** Begin Material **

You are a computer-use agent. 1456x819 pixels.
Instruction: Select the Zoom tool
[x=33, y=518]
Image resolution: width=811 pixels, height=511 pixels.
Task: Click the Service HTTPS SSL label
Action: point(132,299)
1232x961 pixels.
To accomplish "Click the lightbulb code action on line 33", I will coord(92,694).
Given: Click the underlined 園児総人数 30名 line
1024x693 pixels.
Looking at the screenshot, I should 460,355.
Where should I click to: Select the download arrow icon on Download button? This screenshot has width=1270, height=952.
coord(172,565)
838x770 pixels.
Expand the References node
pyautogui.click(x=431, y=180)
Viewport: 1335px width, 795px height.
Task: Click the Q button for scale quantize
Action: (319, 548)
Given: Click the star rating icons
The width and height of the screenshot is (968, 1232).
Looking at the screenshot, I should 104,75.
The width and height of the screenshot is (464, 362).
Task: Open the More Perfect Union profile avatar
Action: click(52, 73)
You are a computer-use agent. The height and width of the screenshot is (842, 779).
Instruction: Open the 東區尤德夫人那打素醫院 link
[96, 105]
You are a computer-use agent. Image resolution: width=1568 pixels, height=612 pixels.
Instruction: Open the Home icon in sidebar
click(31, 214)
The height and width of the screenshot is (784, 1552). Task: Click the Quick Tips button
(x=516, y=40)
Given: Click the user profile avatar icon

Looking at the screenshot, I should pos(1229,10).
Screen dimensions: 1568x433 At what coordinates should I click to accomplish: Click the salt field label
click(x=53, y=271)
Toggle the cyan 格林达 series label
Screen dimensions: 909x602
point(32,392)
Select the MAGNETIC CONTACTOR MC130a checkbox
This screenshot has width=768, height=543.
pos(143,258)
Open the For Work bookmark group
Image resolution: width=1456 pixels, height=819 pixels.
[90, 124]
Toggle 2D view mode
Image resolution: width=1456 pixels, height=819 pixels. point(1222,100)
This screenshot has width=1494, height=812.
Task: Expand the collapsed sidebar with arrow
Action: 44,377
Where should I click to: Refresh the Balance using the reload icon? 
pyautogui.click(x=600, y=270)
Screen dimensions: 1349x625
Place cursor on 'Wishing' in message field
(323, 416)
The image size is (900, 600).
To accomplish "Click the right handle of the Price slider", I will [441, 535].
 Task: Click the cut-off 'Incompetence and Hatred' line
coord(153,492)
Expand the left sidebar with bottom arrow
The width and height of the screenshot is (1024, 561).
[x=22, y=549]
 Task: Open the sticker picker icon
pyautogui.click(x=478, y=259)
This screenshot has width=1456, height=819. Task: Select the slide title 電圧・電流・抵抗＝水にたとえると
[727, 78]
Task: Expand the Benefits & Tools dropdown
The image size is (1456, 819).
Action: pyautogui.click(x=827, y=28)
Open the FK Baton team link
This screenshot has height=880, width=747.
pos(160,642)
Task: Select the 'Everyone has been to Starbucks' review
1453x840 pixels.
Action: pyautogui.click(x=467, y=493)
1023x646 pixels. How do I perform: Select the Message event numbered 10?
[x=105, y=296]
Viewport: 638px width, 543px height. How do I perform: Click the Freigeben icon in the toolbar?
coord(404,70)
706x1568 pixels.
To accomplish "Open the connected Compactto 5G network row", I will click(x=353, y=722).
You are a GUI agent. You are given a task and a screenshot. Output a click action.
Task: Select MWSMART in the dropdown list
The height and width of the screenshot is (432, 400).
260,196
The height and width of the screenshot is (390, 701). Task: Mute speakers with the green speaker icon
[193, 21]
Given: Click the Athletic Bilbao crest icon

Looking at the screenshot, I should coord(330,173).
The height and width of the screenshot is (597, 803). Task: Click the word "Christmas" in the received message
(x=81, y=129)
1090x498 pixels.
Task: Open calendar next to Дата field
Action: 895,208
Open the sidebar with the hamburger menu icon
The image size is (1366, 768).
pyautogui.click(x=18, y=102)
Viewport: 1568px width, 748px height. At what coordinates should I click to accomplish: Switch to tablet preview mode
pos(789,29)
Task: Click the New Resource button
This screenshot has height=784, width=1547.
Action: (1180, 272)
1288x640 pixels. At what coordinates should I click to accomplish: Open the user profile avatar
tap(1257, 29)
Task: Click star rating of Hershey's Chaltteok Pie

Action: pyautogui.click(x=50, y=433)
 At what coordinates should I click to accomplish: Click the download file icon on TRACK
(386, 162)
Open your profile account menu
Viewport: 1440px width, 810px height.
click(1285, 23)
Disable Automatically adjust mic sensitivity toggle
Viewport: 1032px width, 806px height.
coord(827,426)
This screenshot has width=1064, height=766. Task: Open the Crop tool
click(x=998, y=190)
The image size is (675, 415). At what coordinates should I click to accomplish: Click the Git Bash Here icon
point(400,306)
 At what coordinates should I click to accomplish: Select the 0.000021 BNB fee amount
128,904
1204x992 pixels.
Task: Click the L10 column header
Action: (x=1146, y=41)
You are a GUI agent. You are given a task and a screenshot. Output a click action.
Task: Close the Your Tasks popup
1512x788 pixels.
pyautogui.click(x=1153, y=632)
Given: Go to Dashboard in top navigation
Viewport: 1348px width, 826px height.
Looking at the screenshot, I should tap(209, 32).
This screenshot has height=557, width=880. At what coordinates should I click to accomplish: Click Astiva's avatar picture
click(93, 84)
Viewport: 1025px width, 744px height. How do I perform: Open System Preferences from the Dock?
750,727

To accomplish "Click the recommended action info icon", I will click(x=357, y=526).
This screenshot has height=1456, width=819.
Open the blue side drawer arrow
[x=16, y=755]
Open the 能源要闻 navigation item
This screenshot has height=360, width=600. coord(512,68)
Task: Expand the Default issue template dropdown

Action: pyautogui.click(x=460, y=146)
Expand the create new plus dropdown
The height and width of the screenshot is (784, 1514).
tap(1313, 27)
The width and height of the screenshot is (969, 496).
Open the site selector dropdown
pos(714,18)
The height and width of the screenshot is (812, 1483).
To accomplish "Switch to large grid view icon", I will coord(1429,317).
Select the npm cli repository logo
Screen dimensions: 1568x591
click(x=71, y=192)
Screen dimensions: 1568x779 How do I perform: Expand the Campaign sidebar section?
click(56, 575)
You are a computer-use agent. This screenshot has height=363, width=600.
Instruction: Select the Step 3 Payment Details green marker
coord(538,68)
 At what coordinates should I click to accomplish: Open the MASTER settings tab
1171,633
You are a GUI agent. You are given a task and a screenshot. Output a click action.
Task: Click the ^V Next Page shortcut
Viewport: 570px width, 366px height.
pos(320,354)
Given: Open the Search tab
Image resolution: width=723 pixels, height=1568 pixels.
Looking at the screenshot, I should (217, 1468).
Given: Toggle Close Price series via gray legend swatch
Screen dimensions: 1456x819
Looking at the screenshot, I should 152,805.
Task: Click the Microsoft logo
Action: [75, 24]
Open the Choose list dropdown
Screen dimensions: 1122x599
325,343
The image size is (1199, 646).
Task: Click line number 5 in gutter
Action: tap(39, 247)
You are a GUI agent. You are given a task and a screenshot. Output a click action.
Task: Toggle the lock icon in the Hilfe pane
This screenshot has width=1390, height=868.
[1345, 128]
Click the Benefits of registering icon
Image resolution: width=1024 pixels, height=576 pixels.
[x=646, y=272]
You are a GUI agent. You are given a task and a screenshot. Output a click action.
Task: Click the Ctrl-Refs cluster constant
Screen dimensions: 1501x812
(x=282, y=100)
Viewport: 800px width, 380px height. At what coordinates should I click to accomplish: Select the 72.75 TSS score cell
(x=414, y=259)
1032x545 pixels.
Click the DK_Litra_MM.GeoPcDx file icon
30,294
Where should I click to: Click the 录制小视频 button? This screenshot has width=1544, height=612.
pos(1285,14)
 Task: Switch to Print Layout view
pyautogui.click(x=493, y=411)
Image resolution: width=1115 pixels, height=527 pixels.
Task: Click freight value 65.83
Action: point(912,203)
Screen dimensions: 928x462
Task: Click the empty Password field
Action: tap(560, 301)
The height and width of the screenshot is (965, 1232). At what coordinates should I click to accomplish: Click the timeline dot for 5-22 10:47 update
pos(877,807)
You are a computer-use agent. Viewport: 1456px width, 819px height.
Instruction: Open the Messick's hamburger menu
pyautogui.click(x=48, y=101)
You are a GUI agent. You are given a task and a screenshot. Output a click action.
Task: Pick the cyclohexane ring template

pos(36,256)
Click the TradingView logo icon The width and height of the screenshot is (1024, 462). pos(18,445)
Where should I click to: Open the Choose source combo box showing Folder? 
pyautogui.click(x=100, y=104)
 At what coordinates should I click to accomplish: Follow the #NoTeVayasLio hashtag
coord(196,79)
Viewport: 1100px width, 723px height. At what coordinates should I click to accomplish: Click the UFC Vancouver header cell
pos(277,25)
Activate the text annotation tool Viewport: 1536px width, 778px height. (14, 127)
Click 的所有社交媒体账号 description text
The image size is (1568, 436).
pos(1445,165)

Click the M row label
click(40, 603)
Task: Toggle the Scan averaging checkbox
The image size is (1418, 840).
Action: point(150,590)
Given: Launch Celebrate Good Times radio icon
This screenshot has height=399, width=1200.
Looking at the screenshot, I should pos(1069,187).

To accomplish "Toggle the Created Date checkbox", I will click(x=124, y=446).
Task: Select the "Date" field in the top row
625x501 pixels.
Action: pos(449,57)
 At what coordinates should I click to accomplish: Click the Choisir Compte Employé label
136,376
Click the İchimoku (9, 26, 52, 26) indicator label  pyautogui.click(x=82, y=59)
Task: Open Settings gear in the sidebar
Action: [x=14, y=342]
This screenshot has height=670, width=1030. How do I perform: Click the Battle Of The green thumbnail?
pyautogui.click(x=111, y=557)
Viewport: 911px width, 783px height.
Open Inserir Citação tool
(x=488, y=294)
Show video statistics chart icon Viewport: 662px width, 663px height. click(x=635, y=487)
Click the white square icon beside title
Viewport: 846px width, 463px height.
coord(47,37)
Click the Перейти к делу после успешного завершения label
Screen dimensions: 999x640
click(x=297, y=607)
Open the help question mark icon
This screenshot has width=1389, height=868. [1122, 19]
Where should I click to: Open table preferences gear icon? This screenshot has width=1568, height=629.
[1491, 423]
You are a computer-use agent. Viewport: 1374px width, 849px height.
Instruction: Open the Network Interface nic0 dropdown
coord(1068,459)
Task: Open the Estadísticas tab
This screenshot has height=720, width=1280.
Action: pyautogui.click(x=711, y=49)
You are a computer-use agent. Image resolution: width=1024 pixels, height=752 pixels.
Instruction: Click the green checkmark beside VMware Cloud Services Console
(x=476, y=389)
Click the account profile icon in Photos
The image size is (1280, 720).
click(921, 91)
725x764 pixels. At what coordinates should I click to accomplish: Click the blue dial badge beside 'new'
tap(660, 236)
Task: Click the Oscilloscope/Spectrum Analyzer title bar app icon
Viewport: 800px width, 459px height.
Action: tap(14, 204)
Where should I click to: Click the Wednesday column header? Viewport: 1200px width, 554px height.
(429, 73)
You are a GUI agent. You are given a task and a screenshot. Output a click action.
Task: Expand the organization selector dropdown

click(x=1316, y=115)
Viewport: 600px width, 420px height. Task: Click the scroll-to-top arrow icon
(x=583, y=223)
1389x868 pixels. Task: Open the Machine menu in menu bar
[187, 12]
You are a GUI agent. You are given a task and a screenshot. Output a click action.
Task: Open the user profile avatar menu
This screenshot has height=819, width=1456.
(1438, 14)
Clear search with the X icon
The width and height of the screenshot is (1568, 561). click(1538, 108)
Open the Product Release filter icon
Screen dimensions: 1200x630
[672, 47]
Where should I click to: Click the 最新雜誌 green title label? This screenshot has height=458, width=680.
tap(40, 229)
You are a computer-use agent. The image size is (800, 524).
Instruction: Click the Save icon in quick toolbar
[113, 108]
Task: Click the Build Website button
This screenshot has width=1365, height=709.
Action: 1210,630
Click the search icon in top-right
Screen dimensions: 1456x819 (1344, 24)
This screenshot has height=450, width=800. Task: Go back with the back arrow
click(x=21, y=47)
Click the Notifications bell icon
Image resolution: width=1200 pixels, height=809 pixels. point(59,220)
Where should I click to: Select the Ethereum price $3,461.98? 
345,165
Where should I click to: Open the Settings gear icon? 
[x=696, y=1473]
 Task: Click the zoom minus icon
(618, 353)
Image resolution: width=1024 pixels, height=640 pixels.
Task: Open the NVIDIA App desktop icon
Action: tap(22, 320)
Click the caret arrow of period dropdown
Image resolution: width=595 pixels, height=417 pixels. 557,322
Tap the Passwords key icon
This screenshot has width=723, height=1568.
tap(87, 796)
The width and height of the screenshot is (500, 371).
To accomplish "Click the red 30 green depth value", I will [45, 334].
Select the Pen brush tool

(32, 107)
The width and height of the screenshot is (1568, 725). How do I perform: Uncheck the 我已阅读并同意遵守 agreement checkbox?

** End Material **

◆ **Job**: Print the rows starting at the first line and ending with the line that contains "Action: (319, 548)", both of those lines included, with every character unchanged.

◆ **Exercise solution**:
You are a computer-use agent. 1456x819 pixels.
Instruction: Select the Zoom tool
[x=33, y=518]
Image resolution: width=811 pixels, height=511 pixels.
Task: Click the Service HTTPS SSL label
Action: point(132,299)
1232x961 pixels.
To accomplish "Click the lightbulb code action on line 33", I will coord(92,694).
Given: Click the underlined 園児総人数 30名 line
1024x693 pixels.
Looking at the screenshot, I should 460,355.
Where should I click to: Select the download arrow icon on Download button? This screenshot has width=1270, height=952.
coord(172,565)
838x770 pixels.
Expand the References node
pyautogui.click(x=431, y=180)
Viewport: 1335px width, 795px height.
Task: Click the Q button for scale quantize
Action: (319, 548)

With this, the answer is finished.